BEGIN Material for this exercise
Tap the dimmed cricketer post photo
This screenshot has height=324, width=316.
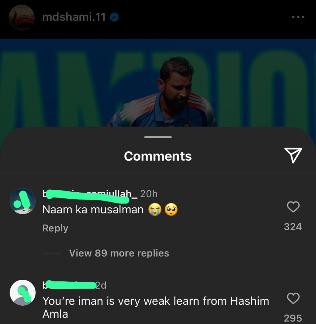click(x=158, y=83)
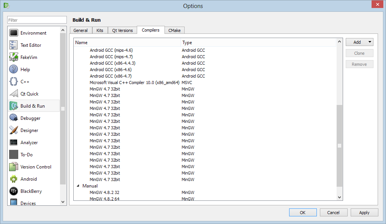Select Microsoft Visual C++ Compiler 10.0 row
The height and width of the screenshot is (224, 386).
134,83
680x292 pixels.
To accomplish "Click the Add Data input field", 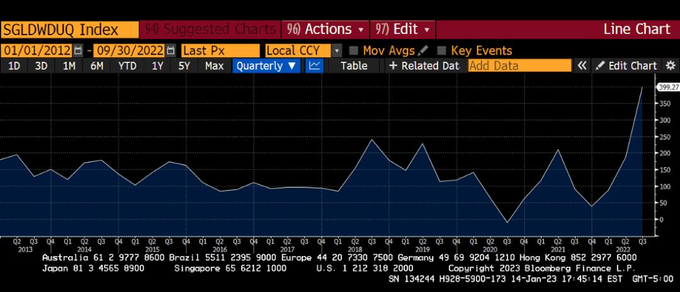I will point(519,65).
END Material for this exercise
- Work instruction
All lines from the beginning of the material through the line that holds "680x292 pixels.", both included, should be returned exactly; please omit any pictures and add no other lines.

- Reply
Tap the dimmed cricketer post photo
This screenshot has height=324, width=316.
click(x=158, y=83)
Select Microsoft Visual C++ Compiler 10.0 row
The height and width of the screenshot is (224, 386).
134,83
680x292 pixels.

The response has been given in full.